Friday, March 02, 2018

Sketching Druid Hill Creek

This watercolor sketch project began a few weeks back, and I posted a couple of them already. The thing is, the creek has become a continuing subject. One morning around sunup the creek that runs past my studio caught a gleam from the sky, a silvery thread that lightened and opened as the light penetrated the surrounding woods. As a subject, the creek is ideal for me. It's just outside my window and always available. It has woods and stones and all sorts of undergrowth. The wild honeysuckle along the banks turn yellow-green in spring as their drooping canes leaf out.

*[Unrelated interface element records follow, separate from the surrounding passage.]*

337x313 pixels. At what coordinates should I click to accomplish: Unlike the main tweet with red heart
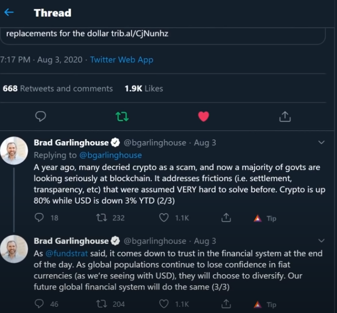[x=204, y=117]
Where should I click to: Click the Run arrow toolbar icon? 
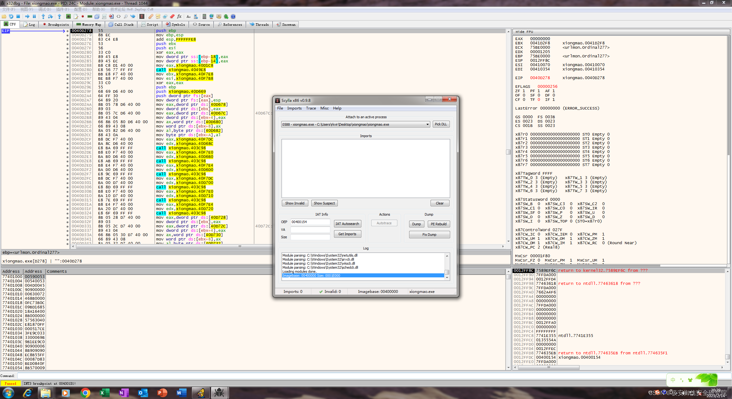(27, 16)
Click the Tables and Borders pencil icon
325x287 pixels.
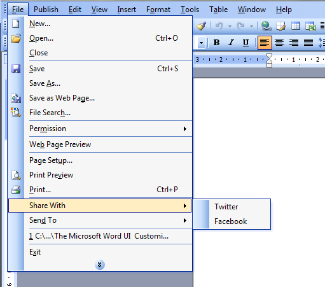pos(280,26)
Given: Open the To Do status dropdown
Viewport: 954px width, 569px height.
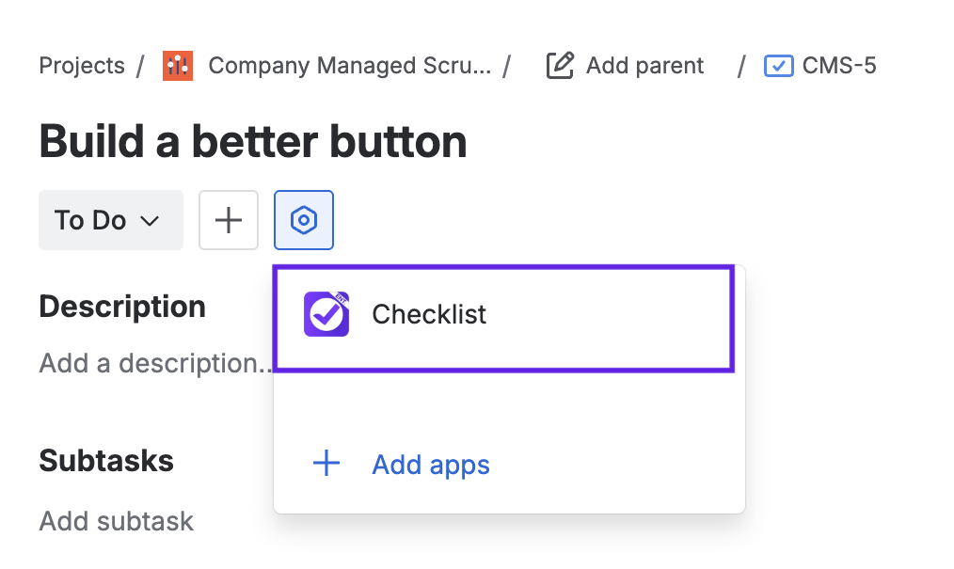Looking at the screenshot, I should 110,220.
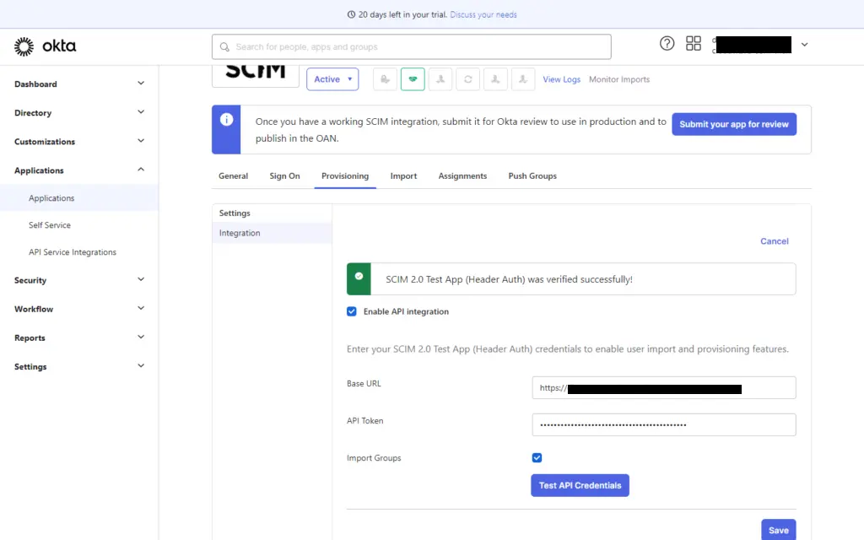Screen dimensions: 864x540
Task: Click the green verified shield icon in toolbar
Action: [x=413, y=78]
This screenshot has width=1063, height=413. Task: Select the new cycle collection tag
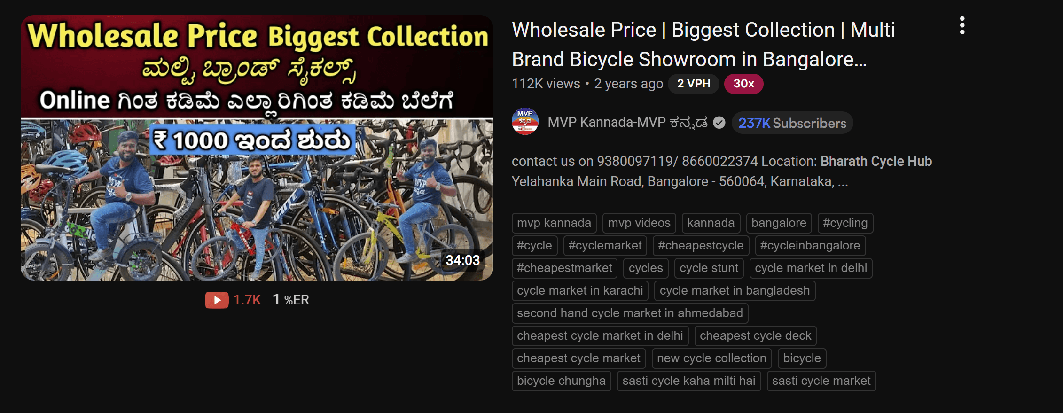tap(711, 358)
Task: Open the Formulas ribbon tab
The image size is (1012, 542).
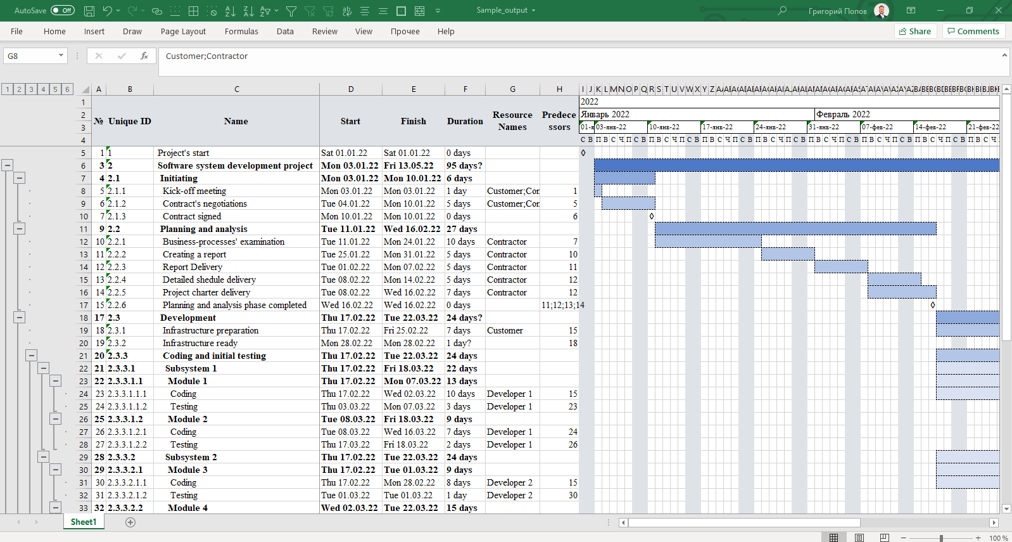Action: point(241,31)
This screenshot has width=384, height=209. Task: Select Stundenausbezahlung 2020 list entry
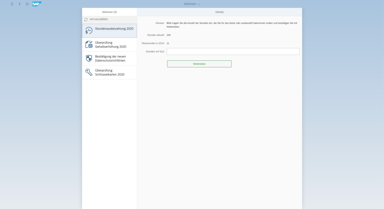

So because it's such a close motif, simple yet changeable, seasonal but eternal, this spring will partly involve sketching the creek as the seasons change. Here are several early sketches.

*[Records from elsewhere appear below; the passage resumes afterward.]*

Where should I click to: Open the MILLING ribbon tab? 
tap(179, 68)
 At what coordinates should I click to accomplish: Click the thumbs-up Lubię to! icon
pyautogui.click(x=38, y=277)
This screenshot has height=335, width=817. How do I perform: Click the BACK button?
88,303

This is the first of the project, done in about an hour or so on February 4, just before a predicted snowstorm. The grasses and some of the distant trees either catch sunlight or are the usual dry yellow-brown of late winter. The creek catches the color of the sky.

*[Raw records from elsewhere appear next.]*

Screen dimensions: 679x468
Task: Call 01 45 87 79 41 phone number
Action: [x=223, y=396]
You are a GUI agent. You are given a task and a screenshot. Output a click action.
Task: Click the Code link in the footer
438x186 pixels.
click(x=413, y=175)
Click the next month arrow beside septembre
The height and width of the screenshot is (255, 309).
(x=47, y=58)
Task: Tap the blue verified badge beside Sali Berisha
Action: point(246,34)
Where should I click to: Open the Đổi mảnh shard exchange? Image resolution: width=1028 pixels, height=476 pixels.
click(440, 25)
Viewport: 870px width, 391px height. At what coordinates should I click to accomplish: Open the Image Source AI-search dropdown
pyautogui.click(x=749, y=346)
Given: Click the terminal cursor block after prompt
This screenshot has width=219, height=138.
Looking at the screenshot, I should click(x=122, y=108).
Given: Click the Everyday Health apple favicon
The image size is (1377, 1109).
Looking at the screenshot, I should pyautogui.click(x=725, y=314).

The next day was bitterly cold after a cold front passage that left several inches of snow on the ground. The sky changed color somewhat, and everything got very pale. The creek froze and filled with the powdery snow that falls when the air is so cold. This sketch ran across the fold of my sketchbook as I tried to catch the blue shadows.

The snow settled in for a few days but at least there was sunshine. And in the sun you could see (somehow) that spring must be inevitable. The light became more yellow and the shadows turned a darker blue. The snow remained, though already shed by branches and twigs. The cold seemed to enter the bones, but spring was at least a promise.

Over the next several weeks I'm going to continue sketching the creek, which I've named Druid Hill Creek since that's the street name of the studio. As the seasons progress my plan is to capture the changes in the pages of a dedicated sketchbook. When it's filled, I'll stop.